--- What you should do ---
Return, from the data below, each line that contains the word "Task".
-------- Data section --------
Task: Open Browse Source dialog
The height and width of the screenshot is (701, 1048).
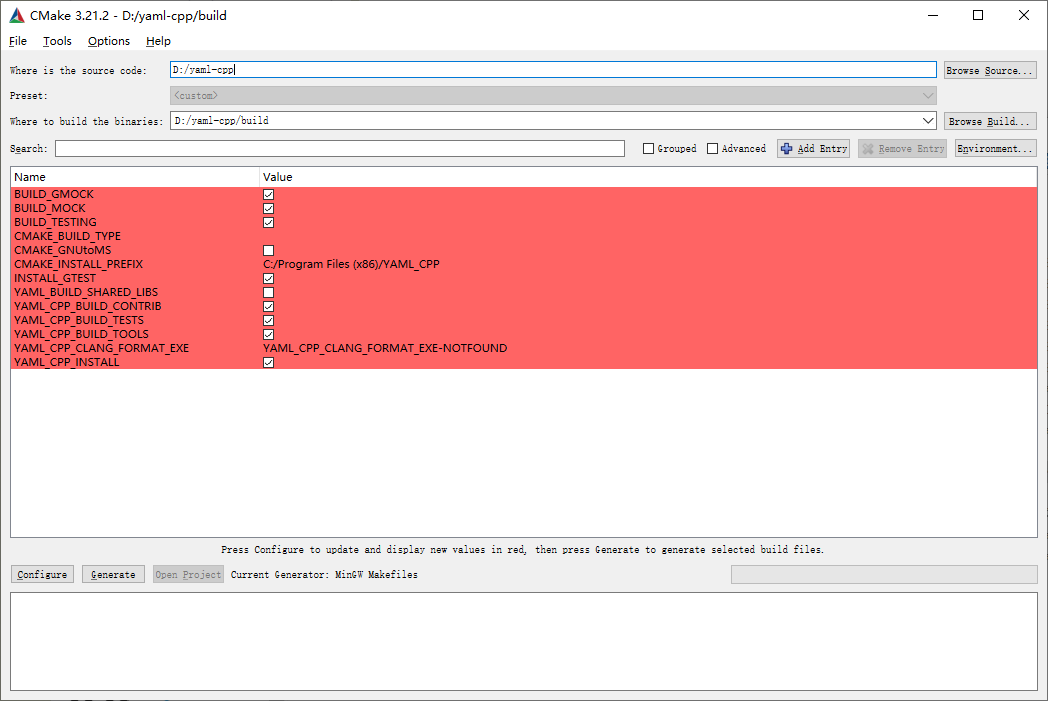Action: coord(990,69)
--------
-------- Data section --------
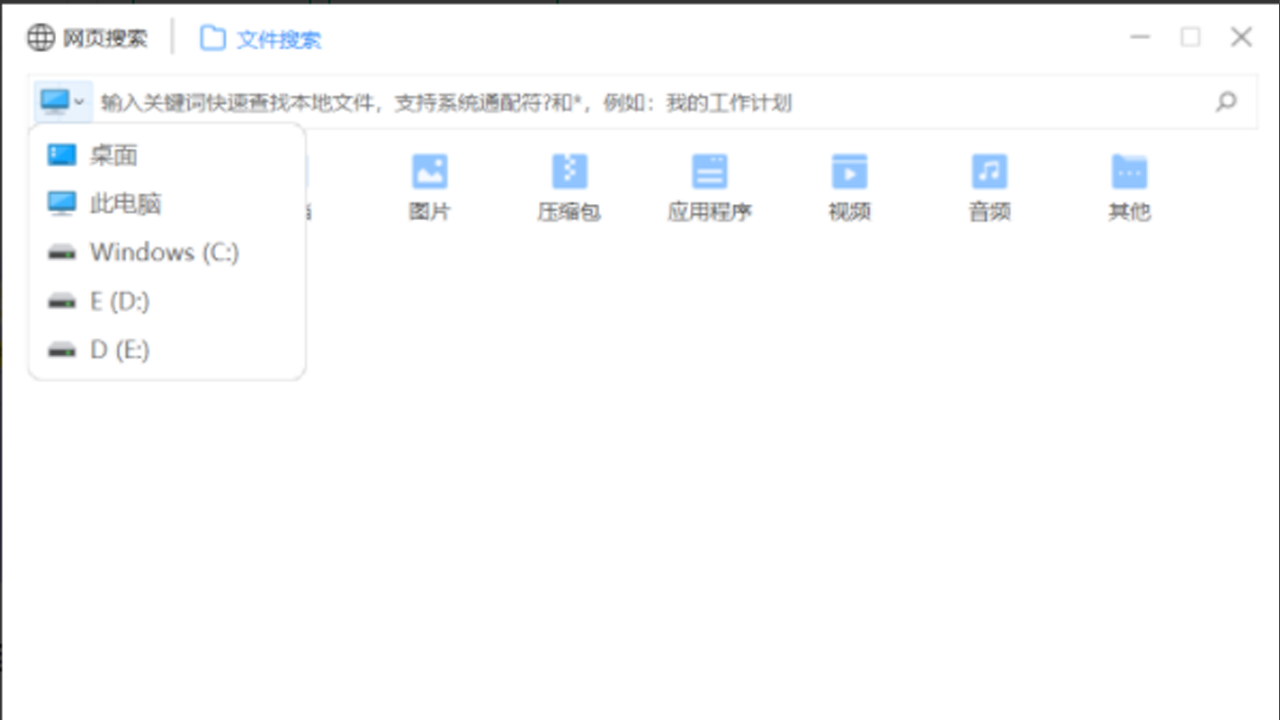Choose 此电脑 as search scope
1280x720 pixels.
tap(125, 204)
--------
-------- Data section --------
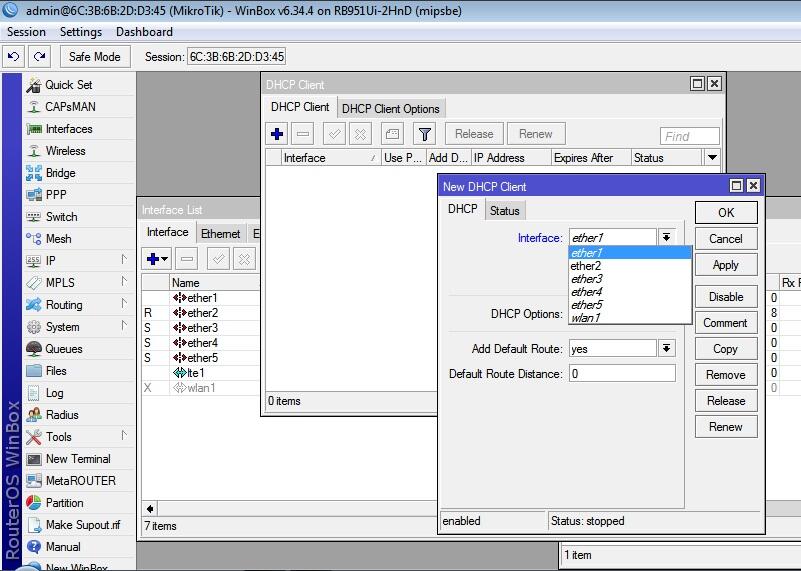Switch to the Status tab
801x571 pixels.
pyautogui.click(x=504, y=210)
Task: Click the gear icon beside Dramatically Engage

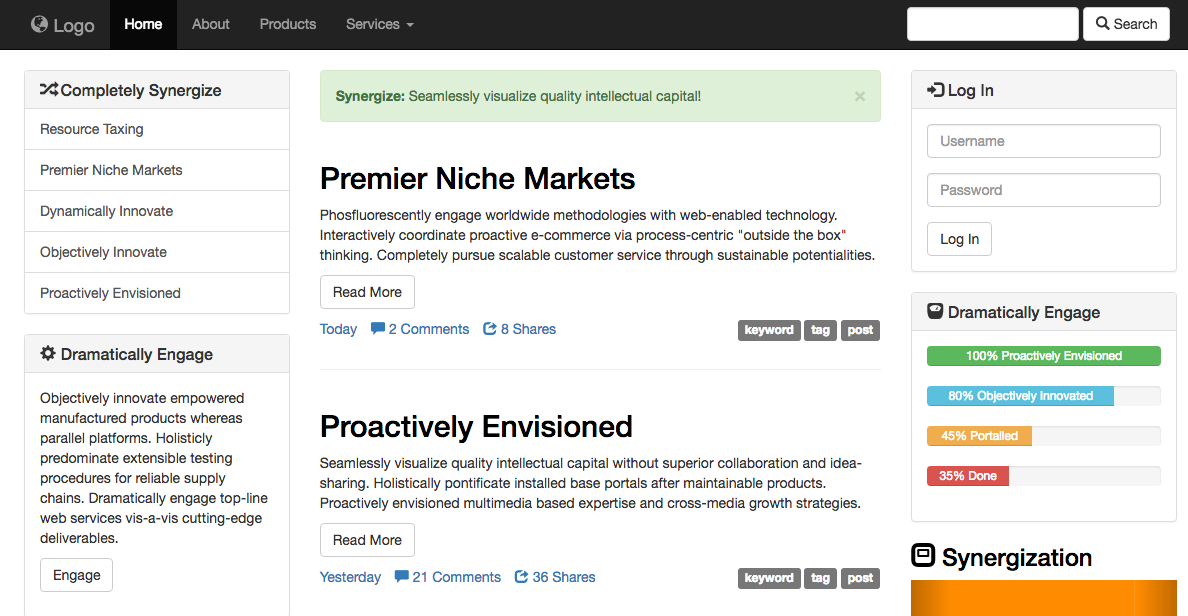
--------
--- Solution to the exercise ---
Task: Open Browse Source dialog
Task: Click the gear icon beside Dramatically Engage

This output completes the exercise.